A collection represents complete logical index, whereas a Solr core represents an index with a Solr instance that includes configuration and runtime. Typically, the configuration of Solr core is kept in the /conf directory. Once the user selects the core, they get access to various core-specific functions such as current configuration view, test UI for testing various handlers of Solr, and schema browser. Consider the following features:

  • JMX monitoring: The Java Management Extension (JMX) technology provides the tools for managing and monitoring of web-based, distributed system. Since Version 3.1, Apache Solr can expose the statistics of runtime activities as dynamic Managed Beans (MBeans). The beans can be viewed in any JMX client (for example, JConsole).
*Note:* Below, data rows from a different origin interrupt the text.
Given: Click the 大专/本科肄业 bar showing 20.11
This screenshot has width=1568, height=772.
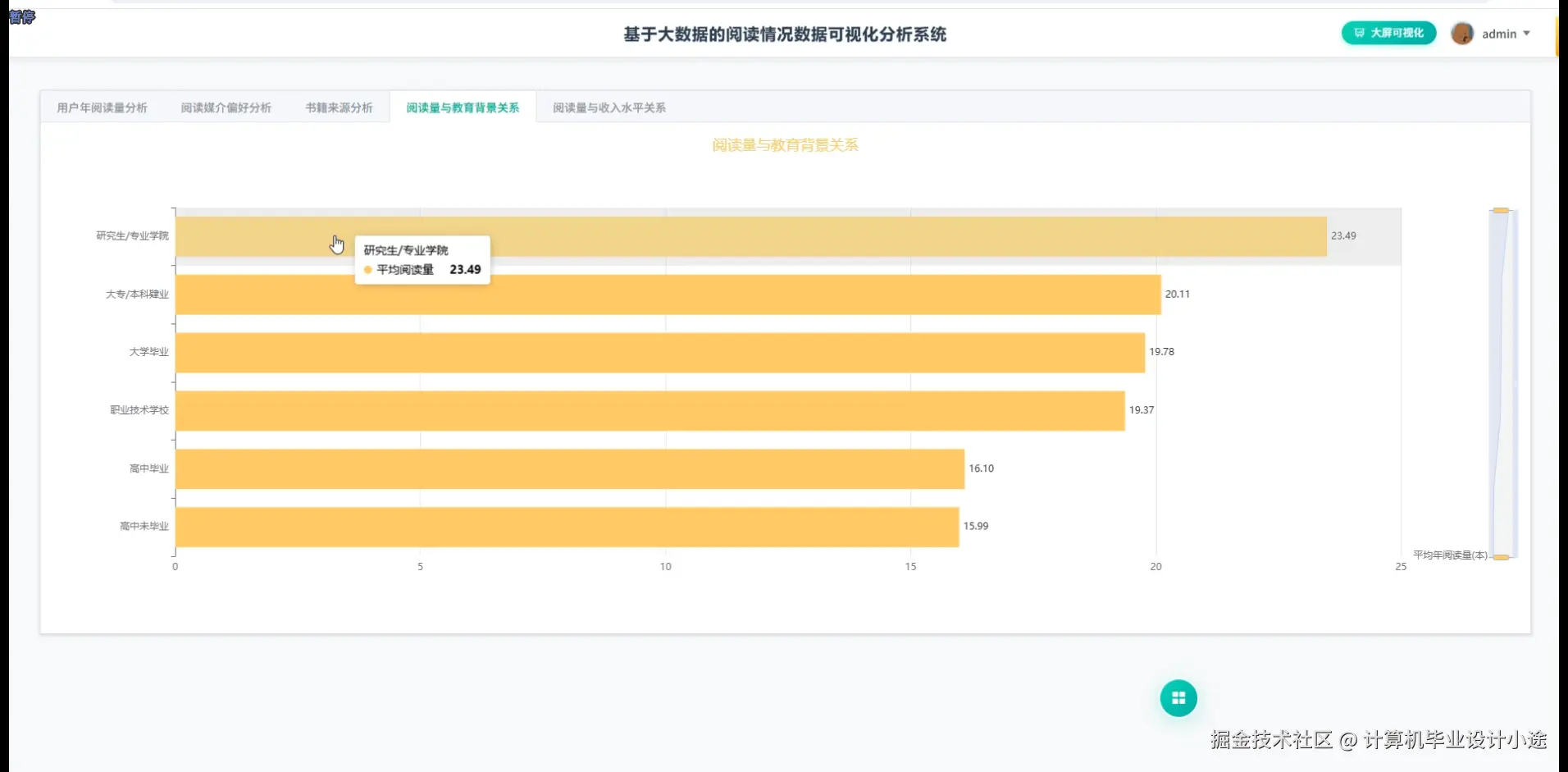Looking at the screenshot, I should tap(656, 294).
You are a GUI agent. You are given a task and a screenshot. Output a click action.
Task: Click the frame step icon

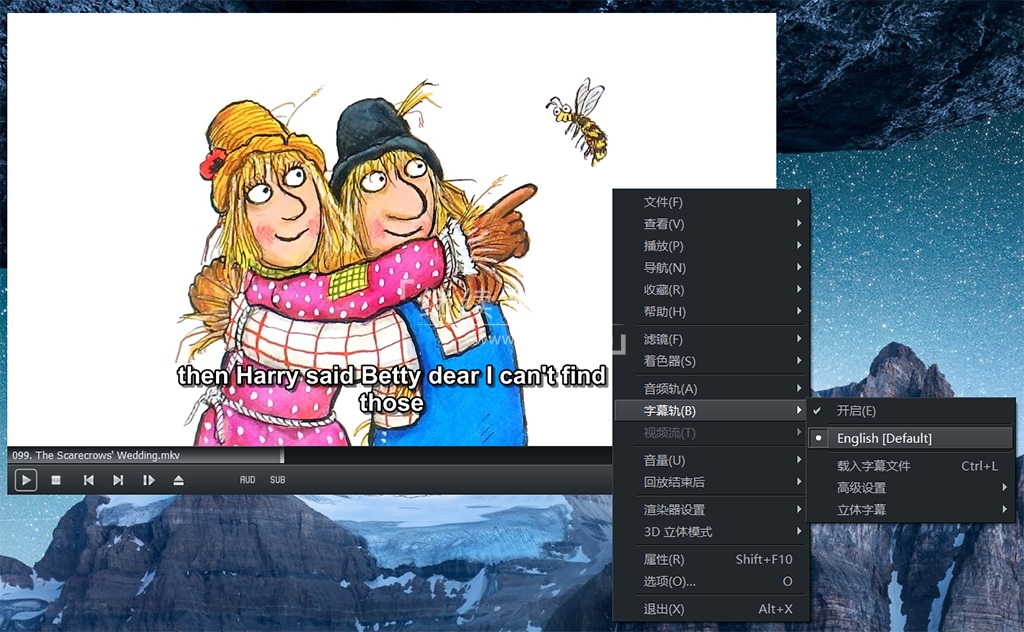pos(148,480)
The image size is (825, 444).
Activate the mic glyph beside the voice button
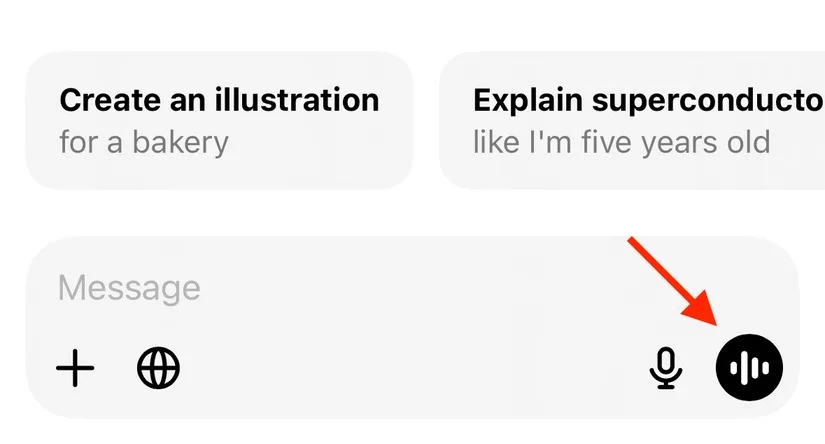[666, 368]
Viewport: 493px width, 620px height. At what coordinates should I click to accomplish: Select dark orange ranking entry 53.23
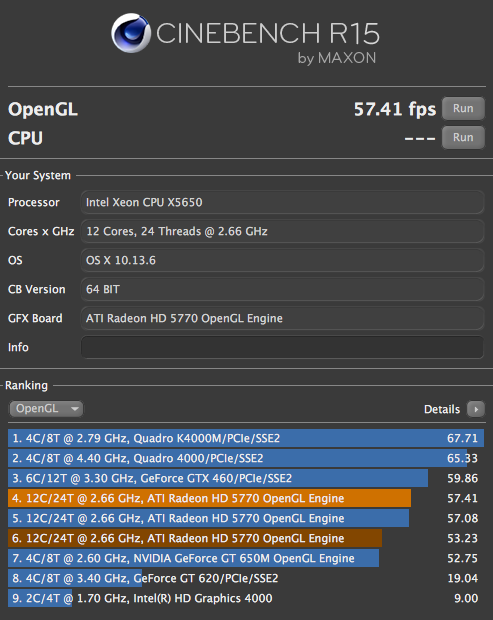click(x=246, y=538)
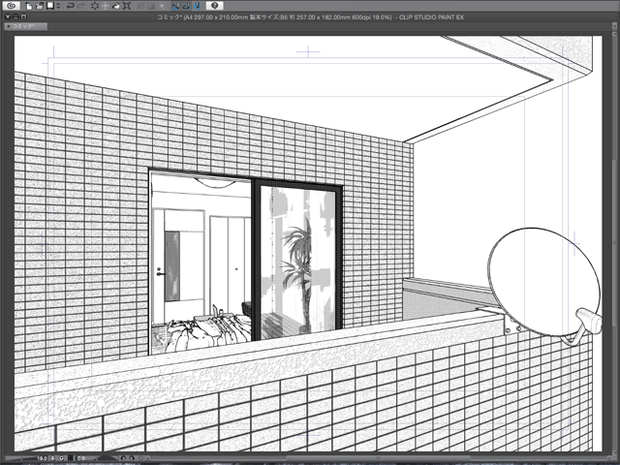Image resolution: width=620 pixels, height=465 pixels.
Task: Undo the last action
Action: 70,6
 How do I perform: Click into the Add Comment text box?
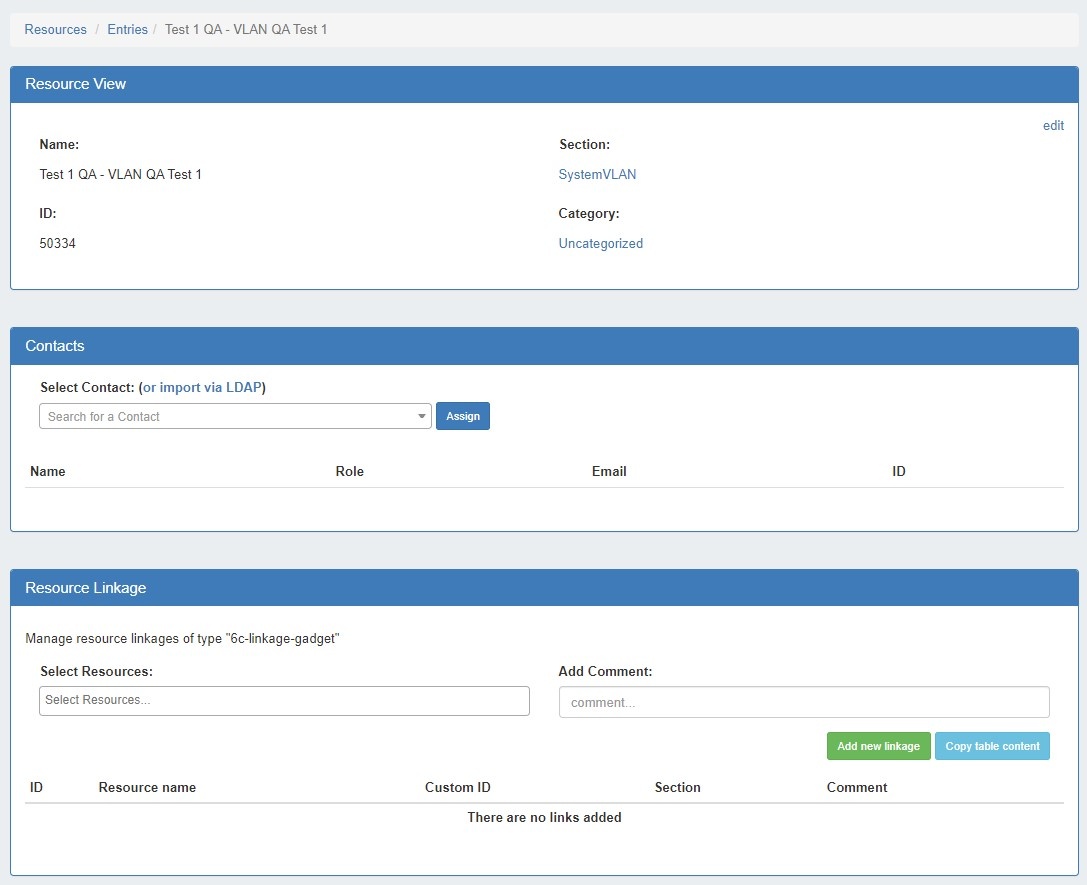click(803, 703)
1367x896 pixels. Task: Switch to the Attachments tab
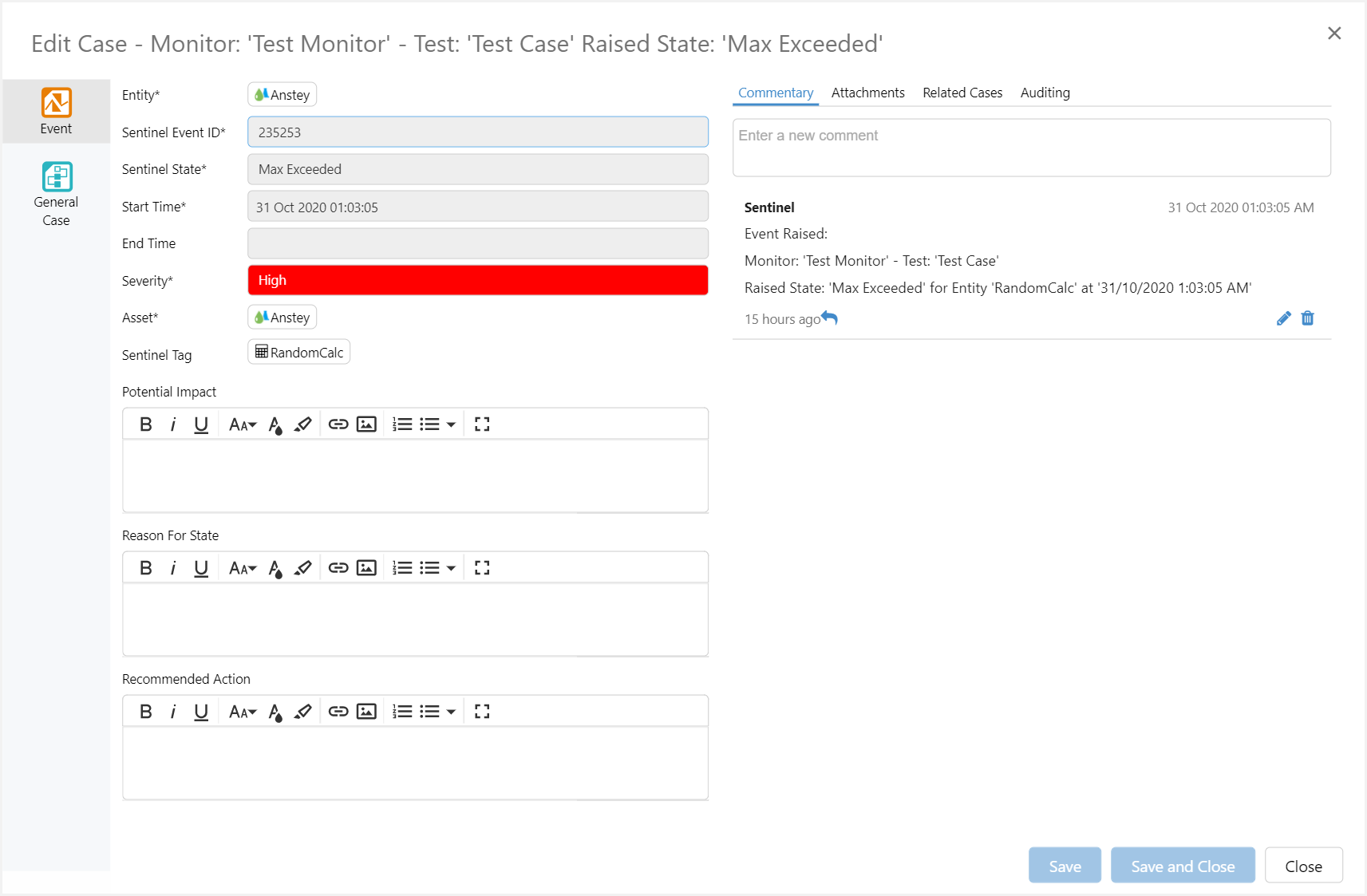(867, 93)
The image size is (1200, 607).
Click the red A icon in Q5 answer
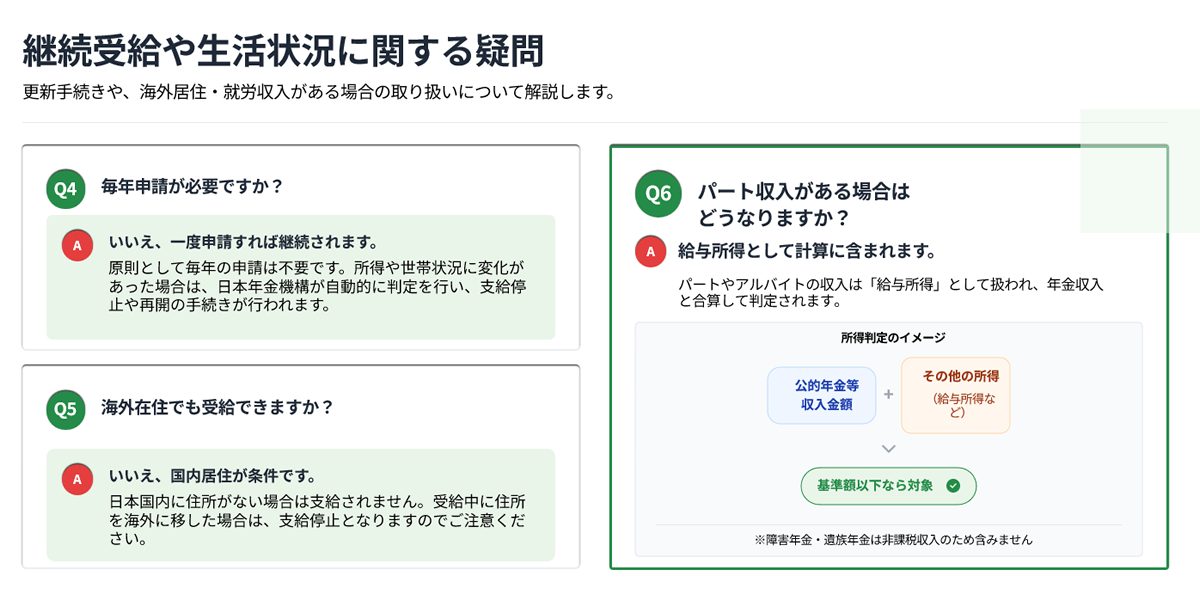point(77,478)
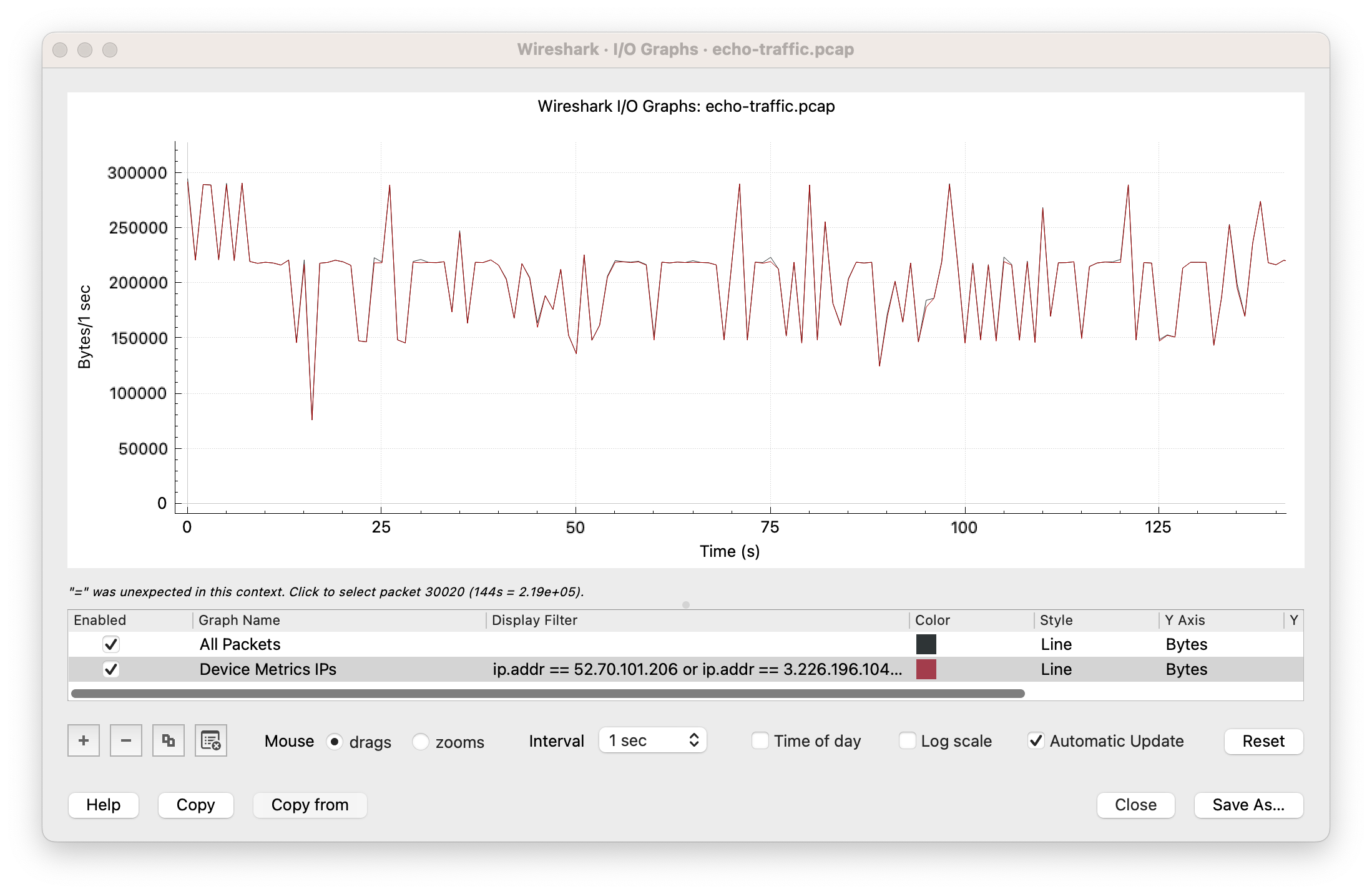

With every release, MBeans gets added, and administrators can see the collective list of these MBeans using administration interface. (Typically, it can be seen by accessing: http://localhost:8983/solr/admin/mbeans/).

  • Near real time search: Unlike Google's lazy index update, based on crawler's chance of visiting certain pages, the enterprise search at times requires fast index updates based on the changes. It means, the user wants to search the near real time databases. Apache Solr supports soft commit.

    Note

    Whenever users upload documents to the Solr server, they must run a commit operation, to ensure that the uploaded documents are stored in the Solr repository. A soft commit is a Solr 4.0 introduced feature that allows users to commit fast, by passing costly commit procedures and making the data available for near real-time search.

    With soft commit, the information is available immediately for searching; however, it requires normal commit to ensure the document is available on a persistent store. Solr administrators can also enable autosoft commit through Apache Solr configuration.

  • Flexible query parsing: In Apache Solr, query parsers play an important role for parsing the query and allowing the search to apply the outcome on the indexes to identify whether the search keywords match. A parser may enable Solr users to add search keywords customizations such as support for regular expressions or enabling users with complex querying through the search interface. Apache Solr, by default, supports several query parsers, offering the enterprise architects to bring in flexibility in controlling how the queries are getting parsed. We are going to understand them in detail in the upcoming chapters.

  • Caching: Apache Solr is capable of searching on large datasets. When such searches are performed, the cost of time and performance become important factors for the scalability. Apache Solr does caching at various levels to ensure that the users get optimal performance out of the running instance. The caching can be performed at filter level (mainly used for filtering), field values (mainly used in facets), query results (top-k results are cached in certain order), and document level cache. Each cache implementation follows a different caching strategy, such as least recently used or least frequently used. Administrators can choose one of the available cache mechanisms for their search application.

  • Integration: Typically, enterprise search user interfaces appear as a part of the end user applications, as they only occupy limited screens. The open source Apache Solr community provides client libraries for integrating Solr with various technologies in the client-server model. Solr supports integration through different languages such as Ruby, PHP, .NET, Java, Scala, Perl, and JavaScript. Besides programming languages, Solr also integrates with applications, such as Drupal, WordPress, and Alfresco CMS.